DIRECTIONS
Please retype exactly the lines from the one containing "Twitter (603, 1855)" through the end of the records, leaving out the pictures.

LISTED ENTRIES
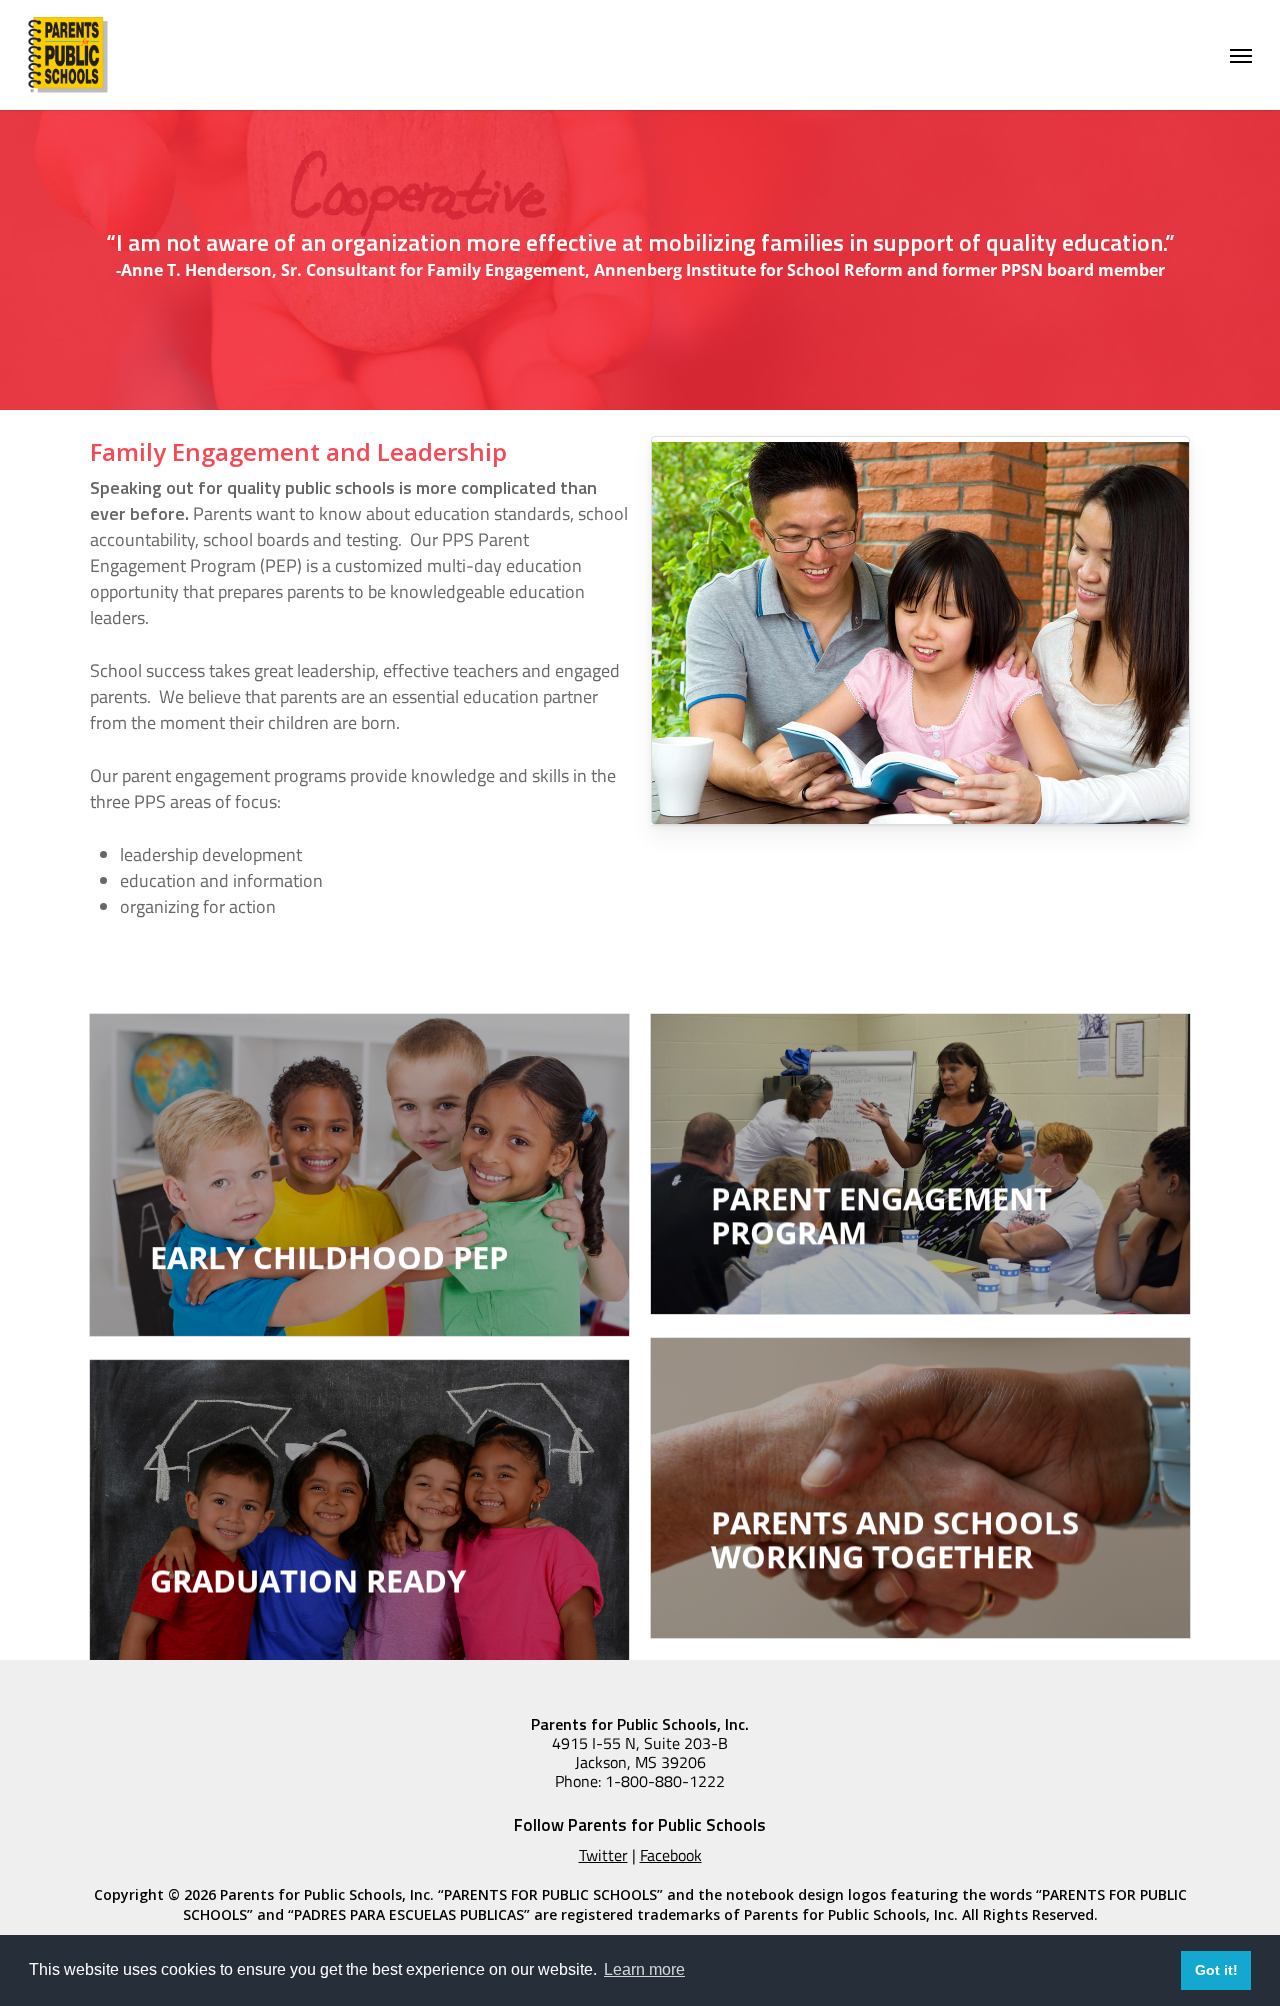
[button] (1241, 55)
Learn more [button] (644, 1969)
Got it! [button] (1216, 1970)
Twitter (603, 1855)
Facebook (671, 1855)
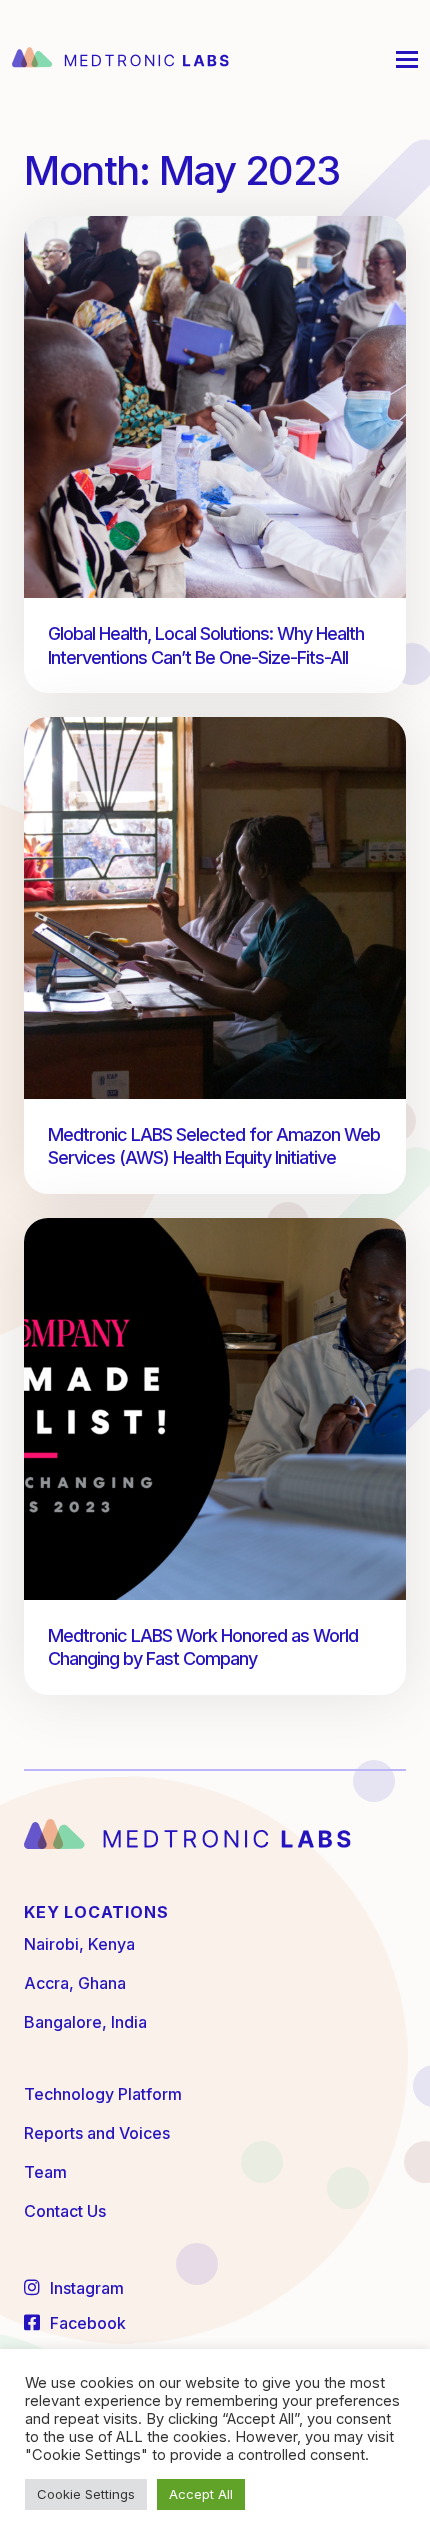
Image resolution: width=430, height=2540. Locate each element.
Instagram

ANSWER AREA
Twitter (603, 1855)
Facebook (671, 1855)
Image resolution: width=430, height=2540. Locate each element.
Instagram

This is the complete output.